Published: 13:22, 02 September 2020
| Updated: 13:23, 02 September 2020
The boss of a catering company says he has been "totally let down" after council chiefs rejected bids for financial support during the Covid crisis.
Chris Bowden has worked in Dartford for more than 30 years and runs the Relish hospitality business on the Millside Industrial Estate.
It offers catering for weddings, parties and other events.
But he says he has lost £750,000 since April as all work has dried up and warns he will have to let staff go unless either work picks up or he gets further financial assistance.
He says his firm is one of many in the hospitality industry which has "fallen through the cracks" of the various support schemes announced by the government.
The only money he has been able to access is a Coronavirus Business Interruption Loan - but has been turned down for both business rates relief by the local authority and a discretionary grant to help firms survive the crisis.
He explained: "For 35 years I've been here trading, successfully, profitably, employing the local community, and now we've just been cast adrift and left to fend for ourselves.
"For most caterers, the summer and weddings season will make up 70-75% of our annual income.

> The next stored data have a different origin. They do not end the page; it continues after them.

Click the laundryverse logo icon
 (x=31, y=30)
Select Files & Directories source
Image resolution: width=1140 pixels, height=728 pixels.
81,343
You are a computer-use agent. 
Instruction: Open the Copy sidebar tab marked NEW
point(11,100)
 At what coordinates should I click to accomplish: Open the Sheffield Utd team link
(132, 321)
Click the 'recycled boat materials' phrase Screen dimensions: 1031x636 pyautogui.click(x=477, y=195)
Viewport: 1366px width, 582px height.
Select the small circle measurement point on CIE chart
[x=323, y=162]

Now every single event has been cancelled or postponed and anything that has come in is for 20-30 people and that's nowhere near enough to sustain our monthly outgoings."
He says while all the majority of his 20-strong team have been furloughed, he will struggle to pay them when employers need to start making contributions in September and October.

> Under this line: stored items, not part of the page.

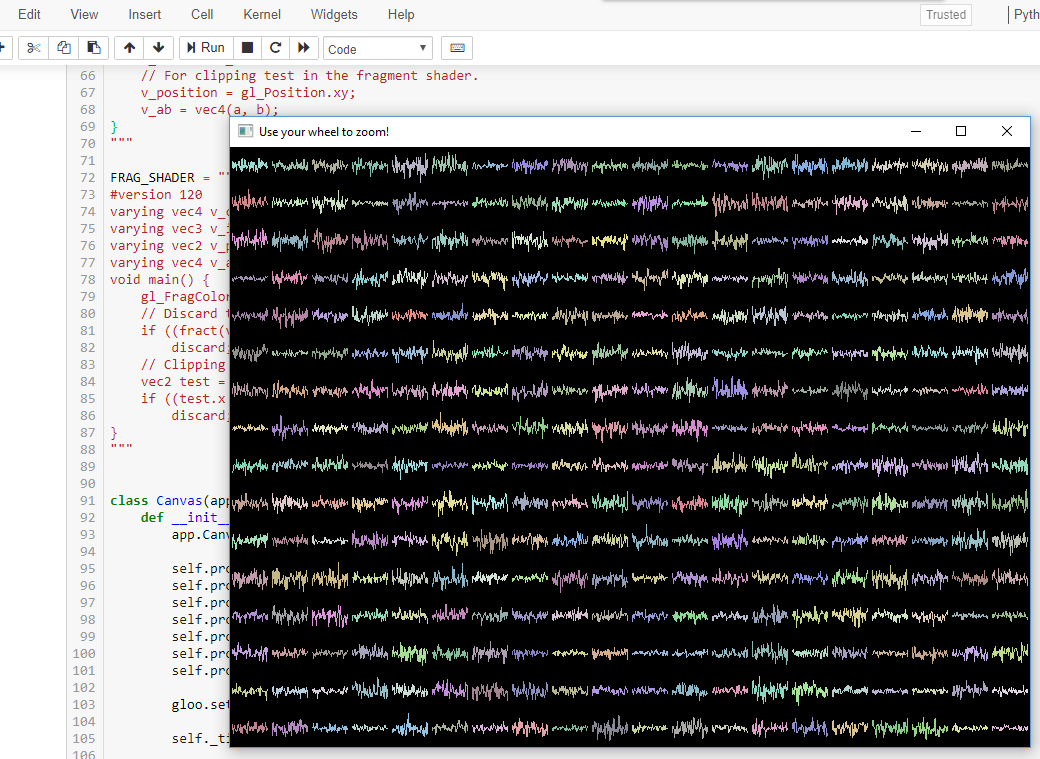The height and width of the screenshot is (759, 1040).
Task: Open the Cell menu
Action: (x=202, y=14)
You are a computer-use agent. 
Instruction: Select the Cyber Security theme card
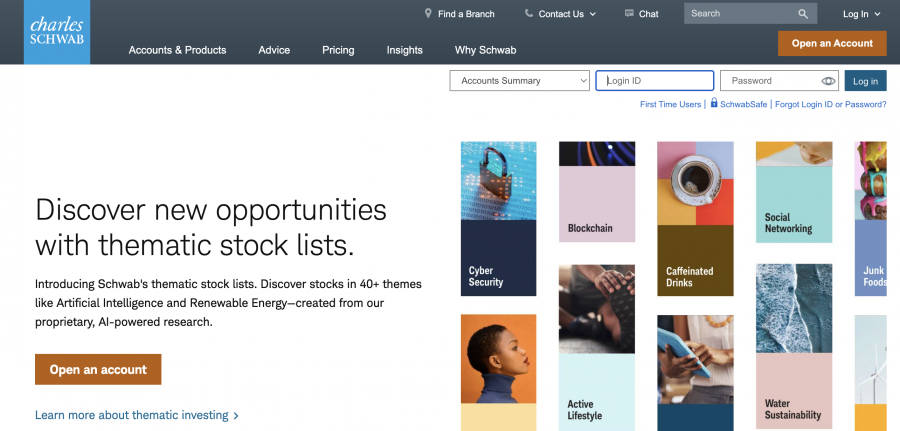498,219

Which will mean some lean months until the market picks up in April.
"I honestly can't see it picking up much before Christmas - assuming parties take place then.

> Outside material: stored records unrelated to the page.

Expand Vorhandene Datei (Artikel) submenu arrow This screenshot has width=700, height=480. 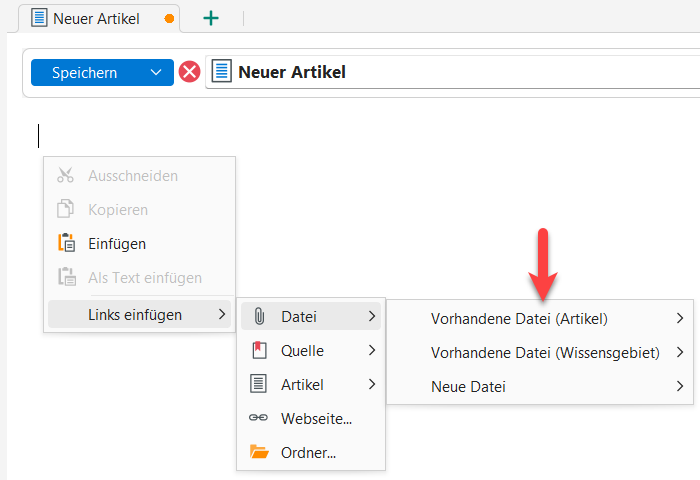(680, 319)
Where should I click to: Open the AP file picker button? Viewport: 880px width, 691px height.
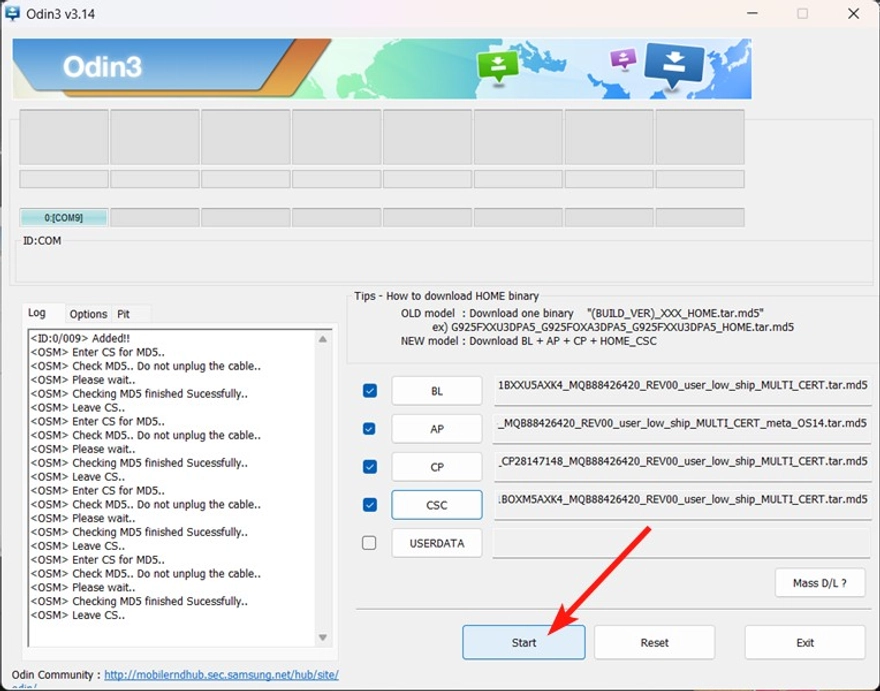(436, 428)
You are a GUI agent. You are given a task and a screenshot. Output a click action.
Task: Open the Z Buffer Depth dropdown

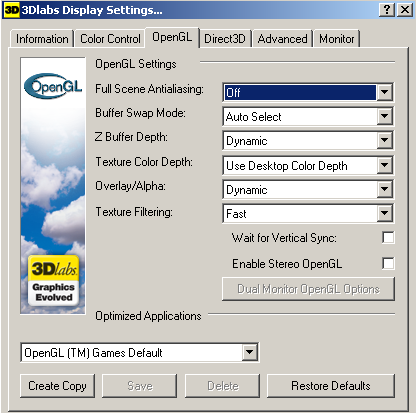[x=385, y=140]
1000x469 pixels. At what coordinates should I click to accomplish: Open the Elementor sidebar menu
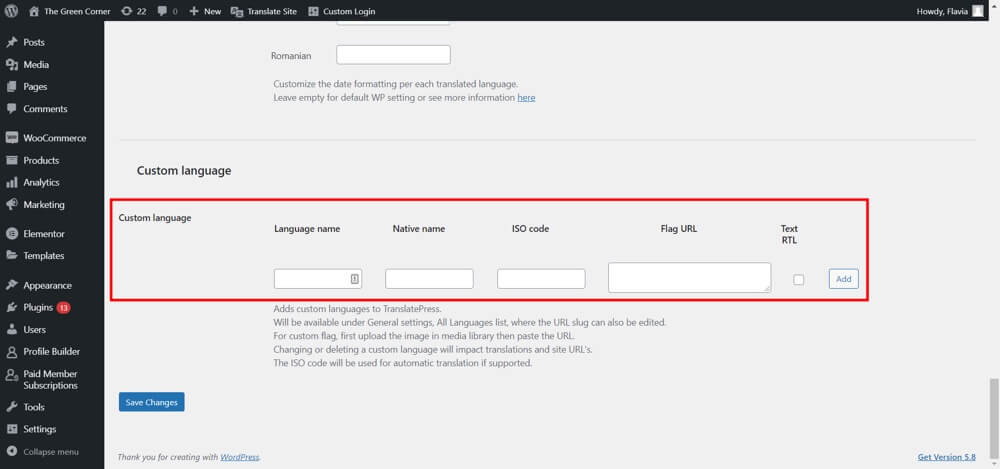coord(43,233)
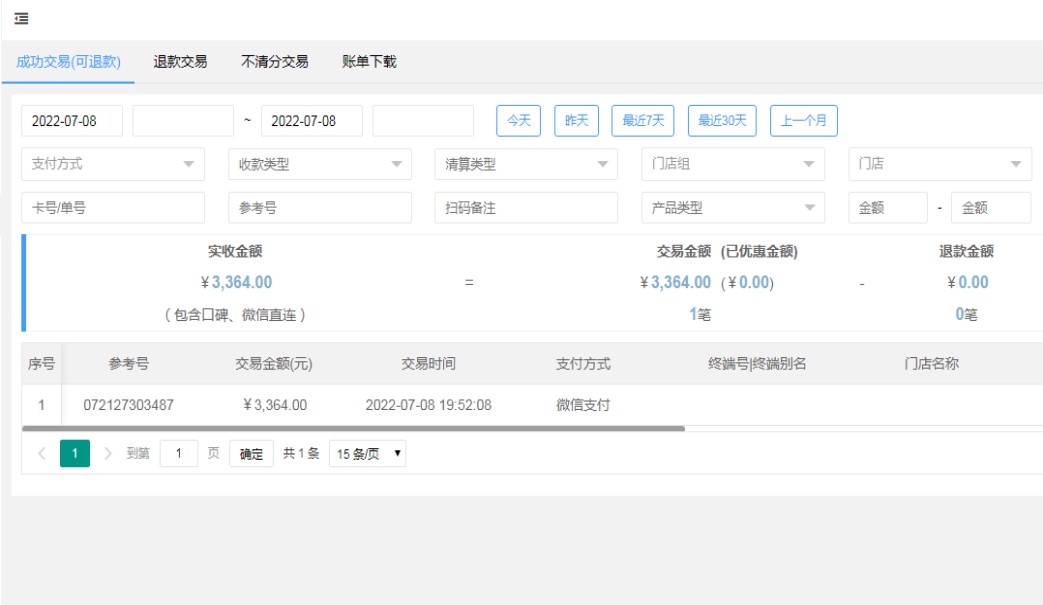Click the 昨天 date shortcut button

click(x=576, y=121)
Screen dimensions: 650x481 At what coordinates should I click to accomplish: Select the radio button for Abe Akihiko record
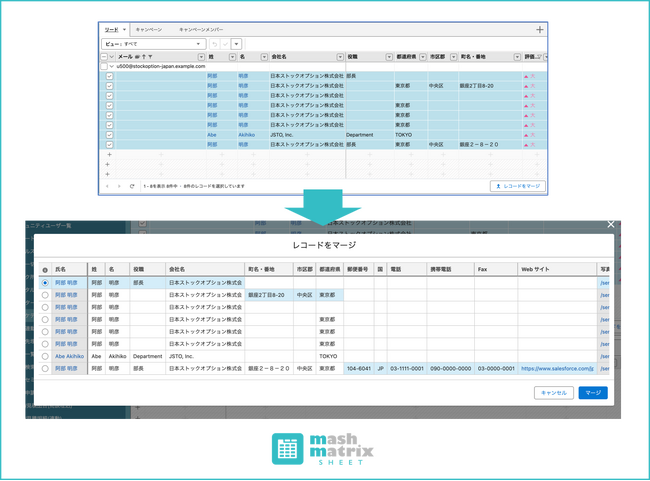pos(44,356)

"So really we're looking at next April assuming events will be allowed.
"I've taken on a big Coronavirus Business Interruption Loan to cover the shortfall. I'm just building up a debt - which has to be repaid. We've had no grants, no rates relief."
The council rejected his bid for relief or a grant citing that after a visit an officer advised his property is "not being wholly or mainly used for visiting members of the public so would not be eligible for a Retail, Leisure and Hospitality Grant".
In a letter seen by KentOnline, it said: "Whilst I note that you may work in the hospitality industry, in order for the grant and expanded retail discount to be applicable, the main use of the property must be for visiting members of the public."
Clients pay for the tastings and Mr Bowden says he takes no online sales at all with all his business secured following visits from the public.
"For 35 years I've been here trading, successfully, profitably, employing the local community, and now we've just been cast adrift and left to fend for ourselves"
Government recommendations set out the criteria “is not intended to be exhaustive” and notes “varied uses exist within qualifying purposes”.
But a council spokesman said as Mr Bowden's business did not operate as a shop, restaurant, cafe, cinema, live music venue, hotel, provide guest accommodation or had visitors for assembly and leisure that it meant he was not able to receive help.
The authority said its interpretation of "wholly or mainly used by visiting members of the public" outlined in the government guidelines meant that "more than 50% of the property must be used by visiting members of the public".
In a statement, the Dartford council said: "Additionally, the company would also not be eligible for the small business grant which is only available to ratepayers who occupy only one property. As the company occupies more than one property they cannot claim small business rate relief and, therefore, can also not claim a small business grant."
Mr Bowden says he will appeal the rejection.
He is challenging the council’s ruling as he says the majority of his customers visit the premises to taste samples and try drinks before agreeing to let them cater an event.